_Brief_: From the material beneath, pull every line with the word "Most".

_Data for this exercise_:
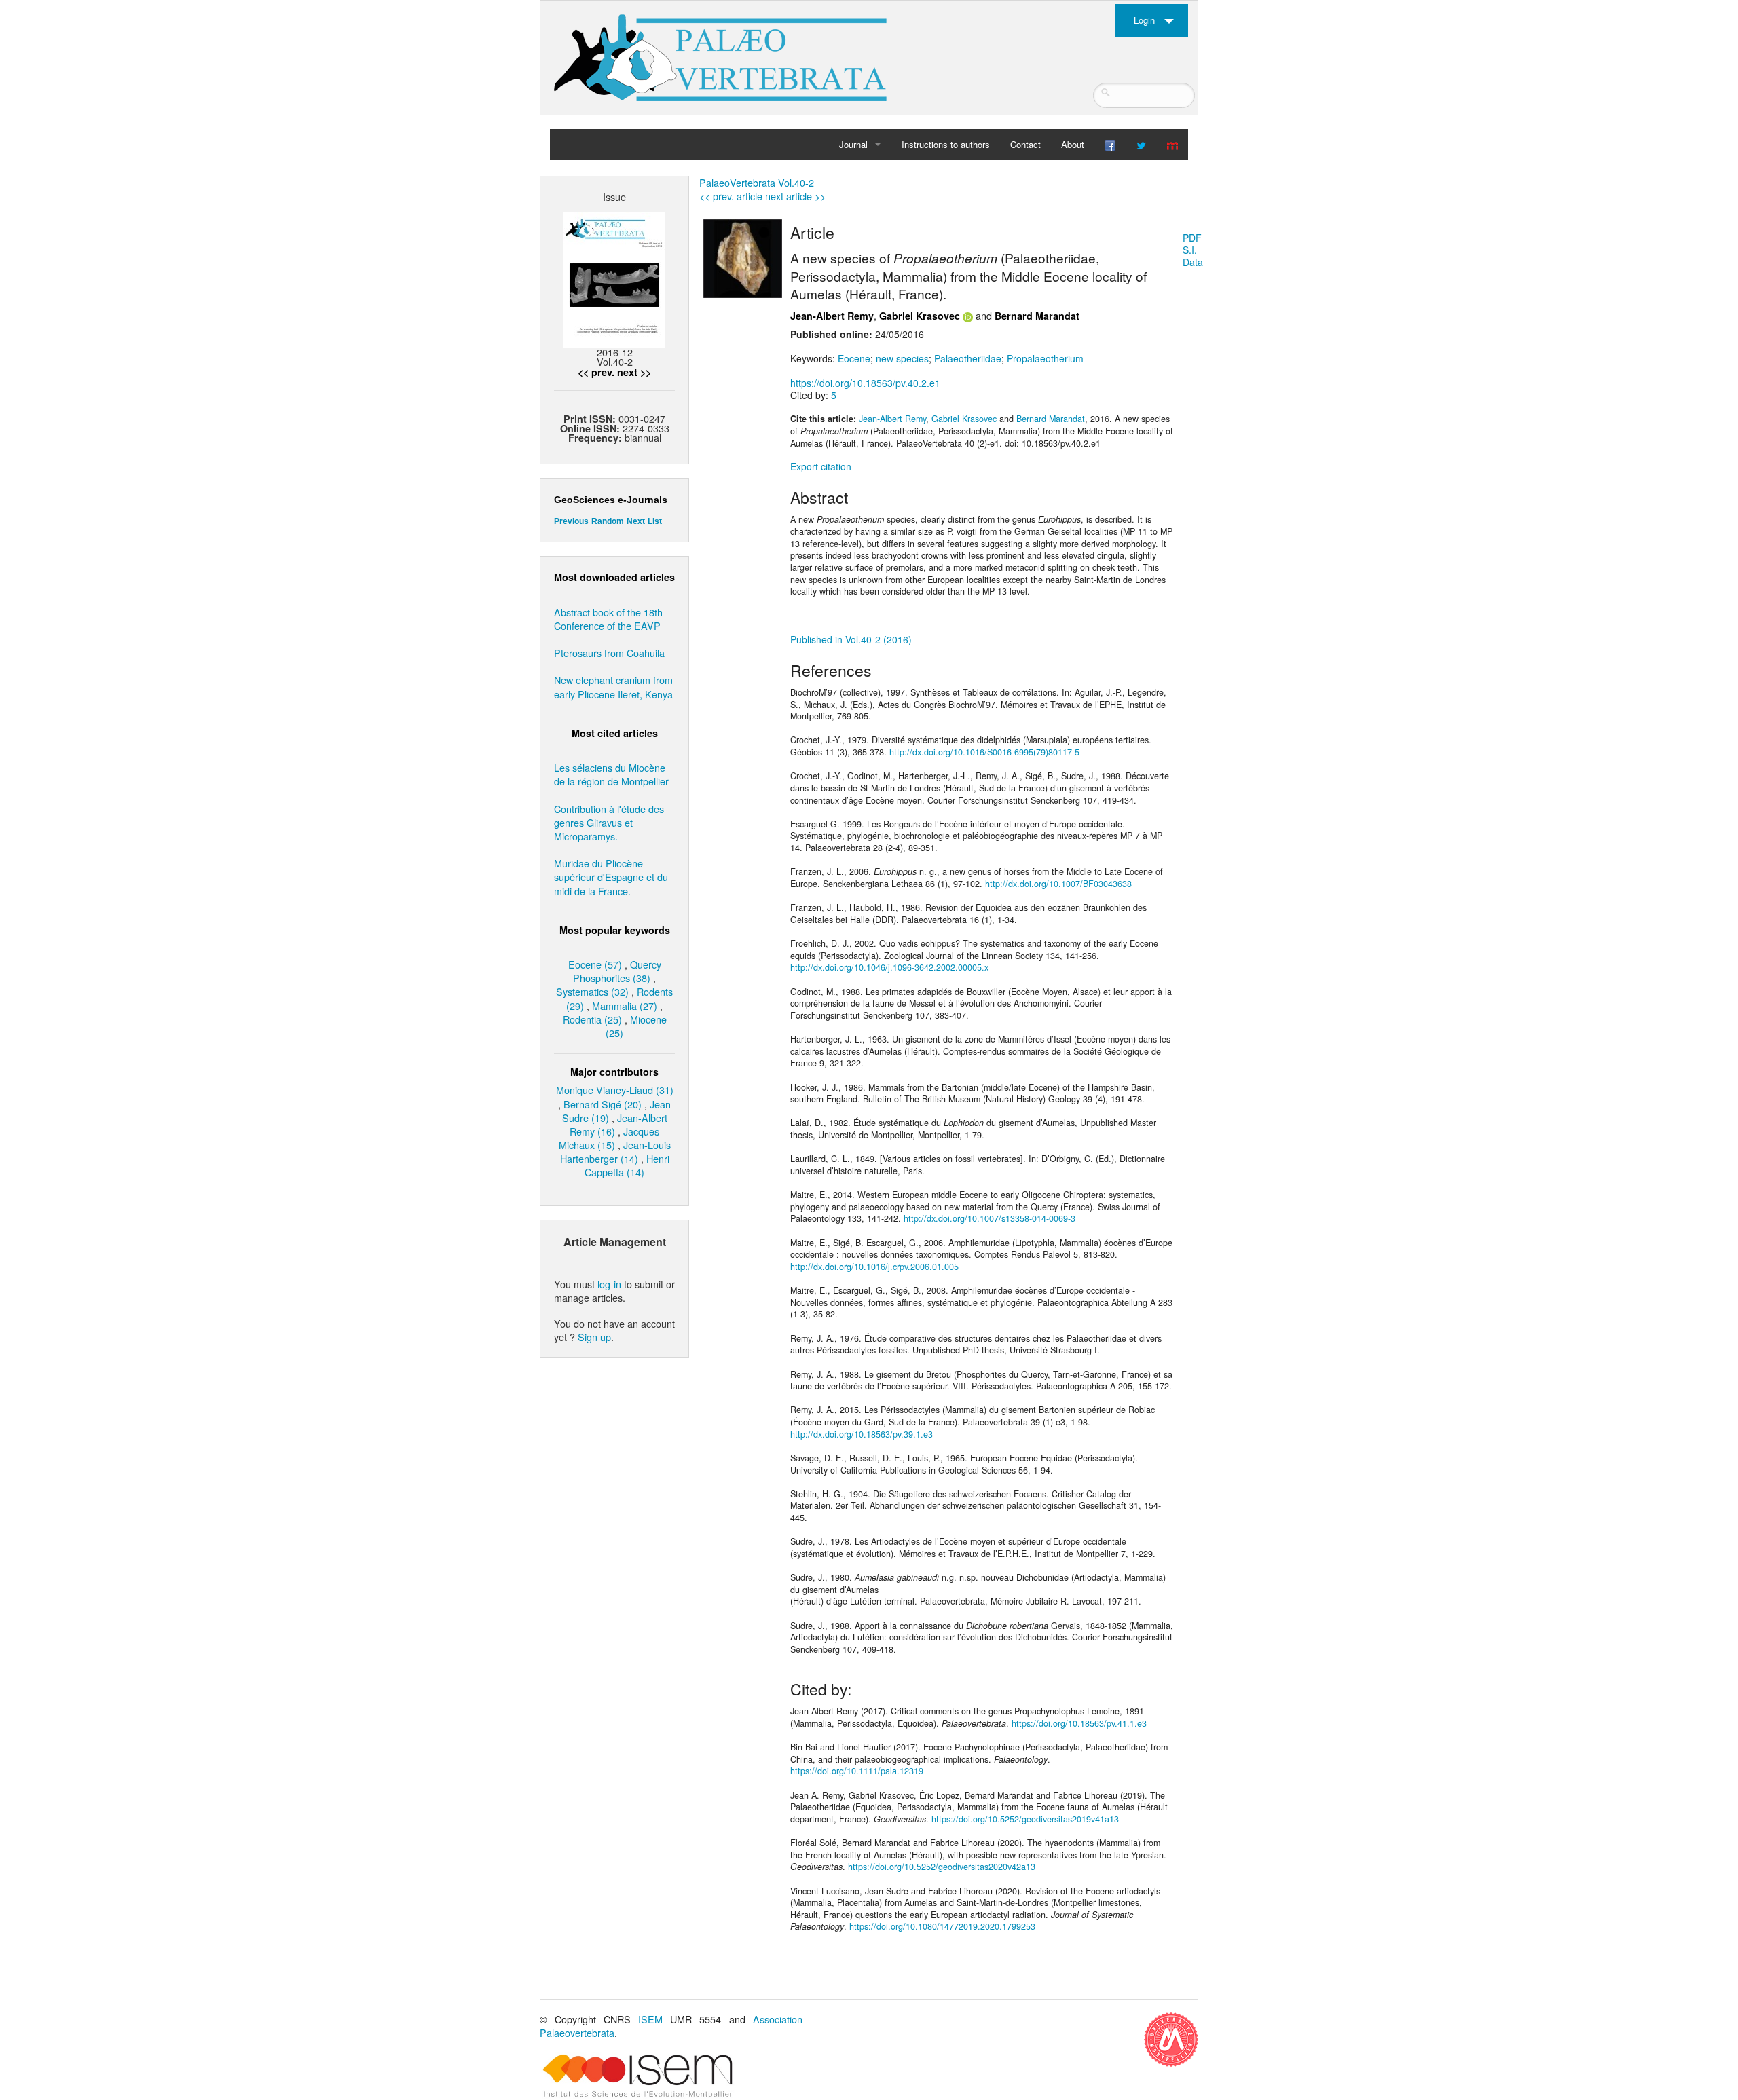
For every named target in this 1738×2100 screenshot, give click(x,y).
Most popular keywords (614, 930)
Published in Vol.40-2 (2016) (851, 639)
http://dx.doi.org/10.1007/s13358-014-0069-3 (989, 1218)
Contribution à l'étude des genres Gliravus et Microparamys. (609, 822)
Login (1144, 20)
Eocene (854, 358)
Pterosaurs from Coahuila (609, 652)
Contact (1025, 144)
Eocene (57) (595, 964)
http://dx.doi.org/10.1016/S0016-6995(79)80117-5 (984, 752)
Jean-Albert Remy (832, 315)
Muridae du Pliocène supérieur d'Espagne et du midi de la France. (611, 876)
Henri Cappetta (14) (627, 1165)
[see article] (742, 257)
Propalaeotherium (1045, 358)
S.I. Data (1193, 256)
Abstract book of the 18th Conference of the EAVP (608, 619)
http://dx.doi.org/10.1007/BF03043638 (1058, 884)
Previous (571, 521)
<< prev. (596, 372)
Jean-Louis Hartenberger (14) (615, 1151)
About (1072, 144)
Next (636, 521)
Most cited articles (615, 733)
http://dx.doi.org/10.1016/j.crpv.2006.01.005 (874, 1266)
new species (902, 358)
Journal (853, 144)
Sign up (594, 1337)
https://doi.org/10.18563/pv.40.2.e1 (865, 383)
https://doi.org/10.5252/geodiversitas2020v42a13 (941, 1866)
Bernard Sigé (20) (602, 1104)
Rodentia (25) (592, 1019)
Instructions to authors (946, 144)
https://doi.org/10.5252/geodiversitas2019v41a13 (1025, 1819)
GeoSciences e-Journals (610, 499)
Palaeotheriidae (967, 358)
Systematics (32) (592, 991)
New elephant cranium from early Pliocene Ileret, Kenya (613, 686)
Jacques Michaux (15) (609, 1138)
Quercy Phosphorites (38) (617, 971)
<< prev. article (730, 196)
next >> (634, 372)
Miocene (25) (636, 1026)
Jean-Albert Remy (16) (618, 1124)
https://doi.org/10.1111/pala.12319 (856, 1771)
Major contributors (614, 1072)
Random (607, 521)
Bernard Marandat (1037, 315)
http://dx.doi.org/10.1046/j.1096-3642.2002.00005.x (889, 967)
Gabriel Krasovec (919, 315)
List (655, 521)
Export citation (820, 466)
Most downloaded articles (614, 577)
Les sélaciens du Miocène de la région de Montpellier (611, 774)
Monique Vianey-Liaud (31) (614, 1090)
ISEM (650, 2019)
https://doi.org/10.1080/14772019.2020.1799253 (942, 1926)
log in (609, 1284)
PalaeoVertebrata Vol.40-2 (756, 182)
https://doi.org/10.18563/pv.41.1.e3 (1079, 1723)
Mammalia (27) (624, 1005)
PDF (1192, 237)
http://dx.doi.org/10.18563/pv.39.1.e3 (861, 1434)
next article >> (795, 196)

_Expected output_:
Most popular keywords (614, 930)
Most cited articles (615, 733)
Most downloaded articles (614, 577)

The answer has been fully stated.